- _What you will do_
Check every line of the material for the word "Kodak". Copy those that have it.

***** Material for this exercise

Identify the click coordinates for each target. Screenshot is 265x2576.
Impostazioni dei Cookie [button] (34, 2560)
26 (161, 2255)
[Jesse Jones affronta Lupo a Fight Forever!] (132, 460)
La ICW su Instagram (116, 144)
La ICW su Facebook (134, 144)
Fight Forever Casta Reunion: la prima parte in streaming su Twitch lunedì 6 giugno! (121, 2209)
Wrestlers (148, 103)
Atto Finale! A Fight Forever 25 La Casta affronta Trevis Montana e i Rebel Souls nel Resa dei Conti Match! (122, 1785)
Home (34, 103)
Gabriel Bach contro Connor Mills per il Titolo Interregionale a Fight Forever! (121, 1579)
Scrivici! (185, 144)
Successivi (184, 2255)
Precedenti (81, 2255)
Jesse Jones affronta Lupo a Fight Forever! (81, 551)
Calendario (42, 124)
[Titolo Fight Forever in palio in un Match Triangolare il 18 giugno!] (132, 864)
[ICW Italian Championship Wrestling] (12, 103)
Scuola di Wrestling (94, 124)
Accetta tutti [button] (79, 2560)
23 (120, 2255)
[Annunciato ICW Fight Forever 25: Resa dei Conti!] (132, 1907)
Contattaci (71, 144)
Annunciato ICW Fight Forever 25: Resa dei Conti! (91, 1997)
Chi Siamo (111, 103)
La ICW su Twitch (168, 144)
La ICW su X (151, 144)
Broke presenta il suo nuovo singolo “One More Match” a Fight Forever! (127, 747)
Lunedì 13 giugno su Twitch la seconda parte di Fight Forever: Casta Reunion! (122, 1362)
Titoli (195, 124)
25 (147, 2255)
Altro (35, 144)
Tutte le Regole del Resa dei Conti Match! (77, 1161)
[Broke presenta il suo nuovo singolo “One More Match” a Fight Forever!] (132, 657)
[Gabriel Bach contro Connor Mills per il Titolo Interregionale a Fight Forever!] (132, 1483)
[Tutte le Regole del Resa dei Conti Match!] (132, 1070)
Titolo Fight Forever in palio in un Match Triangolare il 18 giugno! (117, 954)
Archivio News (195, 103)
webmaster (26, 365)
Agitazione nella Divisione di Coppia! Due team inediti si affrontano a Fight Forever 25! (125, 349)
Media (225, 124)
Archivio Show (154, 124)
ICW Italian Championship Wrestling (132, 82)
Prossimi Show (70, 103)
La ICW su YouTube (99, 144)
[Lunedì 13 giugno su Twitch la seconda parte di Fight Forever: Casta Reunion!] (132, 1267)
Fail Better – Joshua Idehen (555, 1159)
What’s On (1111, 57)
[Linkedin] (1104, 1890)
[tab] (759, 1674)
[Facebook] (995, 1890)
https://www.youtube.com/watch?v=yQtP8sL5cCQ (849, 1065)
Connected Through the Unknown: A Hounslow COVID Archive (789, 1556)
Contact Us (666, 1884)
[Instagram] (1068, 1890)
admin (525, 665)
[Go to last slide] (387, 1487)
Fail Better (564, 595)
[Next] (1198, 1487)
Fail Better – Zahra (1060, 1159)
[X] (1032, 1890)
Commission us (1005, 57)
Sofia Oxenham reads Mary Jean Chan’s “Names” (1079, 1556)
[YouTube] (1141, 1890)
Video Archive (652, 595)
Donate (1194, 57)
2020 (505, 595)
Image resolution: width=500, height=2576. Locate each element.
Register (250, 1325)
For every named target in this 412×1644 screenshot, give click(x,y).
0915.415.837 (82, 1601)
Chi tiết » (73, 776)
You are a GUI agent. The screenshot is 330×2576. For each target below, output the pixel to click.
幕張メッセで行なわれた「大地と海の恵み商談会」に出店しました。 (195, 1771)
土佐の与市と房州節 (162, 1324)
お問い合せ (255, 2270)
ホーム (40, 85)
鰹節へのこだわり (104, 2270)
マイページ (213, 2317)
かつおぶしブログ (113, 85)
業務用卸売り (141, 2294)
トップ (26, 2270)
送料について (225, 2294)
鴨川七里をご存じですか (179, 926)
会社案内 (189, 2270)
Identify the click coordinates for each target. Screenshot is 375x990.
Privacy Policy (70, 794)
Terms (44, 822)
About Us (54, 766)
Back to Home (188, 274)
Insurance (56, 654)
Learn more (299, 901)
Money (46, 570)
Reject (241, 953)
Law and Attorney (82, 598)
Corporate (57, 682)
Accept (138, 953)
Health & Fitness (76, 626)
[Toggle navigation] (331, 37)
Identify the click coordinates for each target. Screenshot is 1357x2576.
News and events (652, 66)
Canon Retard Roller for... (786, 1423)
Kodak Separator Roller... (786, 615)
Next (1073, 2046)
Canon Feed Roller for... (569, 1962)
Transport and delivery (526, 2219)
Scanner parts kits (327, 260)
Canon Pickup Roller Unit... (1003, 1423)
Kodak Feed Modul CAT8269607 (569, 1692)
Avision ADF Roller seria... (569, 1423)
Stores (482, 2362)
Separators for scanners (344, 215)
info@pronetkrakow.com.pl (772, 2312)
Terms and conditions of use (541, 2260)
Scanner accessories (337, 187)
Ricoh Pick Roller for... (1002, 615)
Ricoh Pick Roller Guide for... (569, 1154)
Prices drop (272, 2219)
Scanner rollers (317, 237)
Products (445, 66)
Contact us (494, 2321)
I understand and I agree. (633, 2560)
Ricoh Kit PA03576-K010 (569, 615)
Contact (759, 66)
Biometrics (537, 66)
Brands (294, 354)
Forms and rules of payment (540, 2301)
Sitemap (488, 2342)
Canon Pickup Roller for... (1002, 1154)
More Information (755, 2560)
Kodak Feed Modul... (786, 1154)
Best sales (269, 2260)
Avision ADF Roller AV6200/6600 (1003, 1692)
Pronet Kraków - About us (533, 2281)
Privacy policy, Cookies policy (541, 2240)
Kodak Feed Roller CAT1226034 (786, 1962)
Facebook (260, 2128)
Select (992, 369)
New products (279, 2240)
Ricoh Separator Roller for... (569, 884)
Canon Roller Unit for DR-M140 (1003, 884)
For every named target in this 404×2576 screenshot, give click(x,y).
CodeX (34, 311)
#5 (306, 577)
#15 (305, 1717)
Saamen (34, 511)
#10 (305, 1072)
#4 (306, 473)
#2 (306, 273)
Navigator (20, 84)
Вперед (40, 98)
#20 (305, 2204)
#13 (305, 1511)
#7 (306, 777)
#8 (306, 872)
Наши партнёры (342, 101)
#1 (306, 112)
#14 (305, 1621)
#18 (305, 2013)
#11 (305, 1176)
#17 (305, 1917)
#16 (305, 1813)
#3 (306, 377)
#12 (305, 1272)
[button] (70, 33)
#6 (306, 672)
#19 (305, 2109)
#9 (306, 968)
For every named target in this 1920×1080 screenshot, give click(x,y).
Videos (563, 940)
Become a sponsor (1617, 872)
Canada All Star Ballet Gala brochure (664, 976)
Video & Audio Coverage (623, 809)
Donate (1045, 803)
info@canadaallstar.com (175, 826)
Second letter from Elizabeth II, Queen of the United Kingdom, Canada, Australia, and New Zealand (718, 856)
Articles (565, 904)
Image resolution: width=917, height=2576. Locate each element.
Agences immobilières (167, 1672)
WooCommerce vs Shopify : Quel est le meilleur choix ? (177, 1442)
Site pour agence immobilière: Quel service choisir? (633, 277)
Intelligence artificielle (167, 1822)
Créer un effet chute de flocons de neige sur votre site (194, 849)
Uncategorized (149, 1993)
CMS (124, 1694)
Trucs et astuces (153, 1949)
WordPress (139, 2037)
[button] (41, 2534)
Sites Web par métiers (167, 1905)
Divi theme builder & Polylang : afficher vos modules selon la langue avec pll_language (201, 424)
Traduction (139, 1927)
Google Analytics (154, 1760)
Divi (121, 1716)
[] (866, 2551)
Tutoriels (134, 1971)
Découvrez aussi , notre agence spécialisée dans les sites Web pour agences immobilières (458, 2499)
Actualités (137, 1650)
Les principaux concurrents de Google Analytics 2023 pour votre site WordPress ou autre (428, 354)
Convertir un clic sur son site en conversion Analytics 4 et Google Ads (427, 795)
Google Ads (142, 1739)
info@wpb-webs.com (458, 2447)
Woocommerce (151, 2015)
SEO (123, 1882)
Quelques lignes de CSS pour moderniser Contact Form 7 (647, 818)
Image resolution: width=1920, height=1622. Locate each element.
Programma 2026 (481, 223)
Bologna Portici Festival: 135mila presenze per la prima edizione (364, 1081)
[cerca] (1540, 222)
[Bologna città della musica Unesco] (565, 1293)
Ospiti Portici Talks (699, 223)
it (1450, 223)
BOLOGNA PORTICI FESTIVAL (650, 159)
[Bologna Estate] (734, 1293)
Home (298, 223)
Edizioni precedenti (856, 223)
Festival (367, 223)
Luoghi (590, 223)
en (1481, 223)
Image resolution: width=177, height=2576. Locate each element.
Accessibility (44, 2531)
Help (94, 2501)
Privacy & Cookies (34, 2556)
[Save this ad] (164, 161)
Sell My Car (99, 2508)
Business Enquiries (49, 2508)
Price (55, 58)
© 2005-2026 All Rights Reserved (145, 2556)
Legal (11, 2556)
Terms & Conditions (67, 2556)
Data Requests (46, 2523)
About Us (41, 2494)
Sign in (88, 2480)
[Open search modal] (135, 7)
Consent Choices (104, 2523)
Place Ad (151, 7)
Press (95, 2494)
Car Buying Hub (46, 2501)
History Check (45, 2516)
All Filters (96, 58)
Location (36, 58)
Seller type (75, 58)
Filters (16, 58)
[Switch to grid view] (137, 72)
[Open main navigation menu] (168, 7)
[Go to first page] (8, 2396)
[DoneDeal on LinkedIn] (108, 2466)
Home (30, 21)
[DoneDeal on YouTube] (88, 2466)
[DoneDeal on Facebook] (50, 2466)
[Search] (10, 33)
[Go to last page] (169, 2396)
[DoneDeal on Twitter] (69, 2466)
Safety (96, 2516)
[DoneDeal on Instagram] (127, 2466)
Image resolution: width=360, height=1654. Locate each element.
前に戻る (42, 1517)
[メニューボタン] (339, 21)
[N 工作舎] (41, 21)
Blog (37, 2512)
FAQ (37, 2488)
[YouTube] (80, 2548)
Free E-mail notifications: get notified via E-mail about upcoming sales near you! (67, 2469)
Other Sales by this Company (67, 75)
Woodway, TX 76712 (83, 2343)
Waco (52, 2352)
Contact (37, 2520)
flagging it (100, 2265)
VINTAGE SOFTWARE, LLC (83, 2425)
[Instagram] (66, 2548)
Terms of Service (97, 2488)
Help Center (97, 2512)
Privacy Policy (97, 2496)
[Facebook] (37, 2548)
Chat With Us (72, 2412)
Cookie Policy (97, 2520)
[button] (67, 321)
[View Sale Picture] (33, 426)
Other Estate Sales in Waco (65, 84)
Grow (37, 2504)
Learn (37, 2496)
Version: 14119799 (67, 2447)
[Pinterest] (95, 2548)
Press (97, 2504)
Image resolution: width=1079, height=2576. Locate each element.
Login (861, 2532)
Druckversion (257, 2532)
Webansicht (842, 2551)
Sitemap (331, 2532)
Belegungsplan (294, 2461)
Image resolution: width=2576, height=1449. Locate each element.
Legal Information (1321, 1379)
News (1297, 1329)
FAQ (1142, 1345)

**********

- _Answer to the exercise_
Kodak Separator Roller... (786, 615)
Kodak Feed Modul CAT8269607 (569, 1692)
Kodak Feed Modul... (786, 1154)
Kodak Feed Roller CAT1226034 (786, 1962)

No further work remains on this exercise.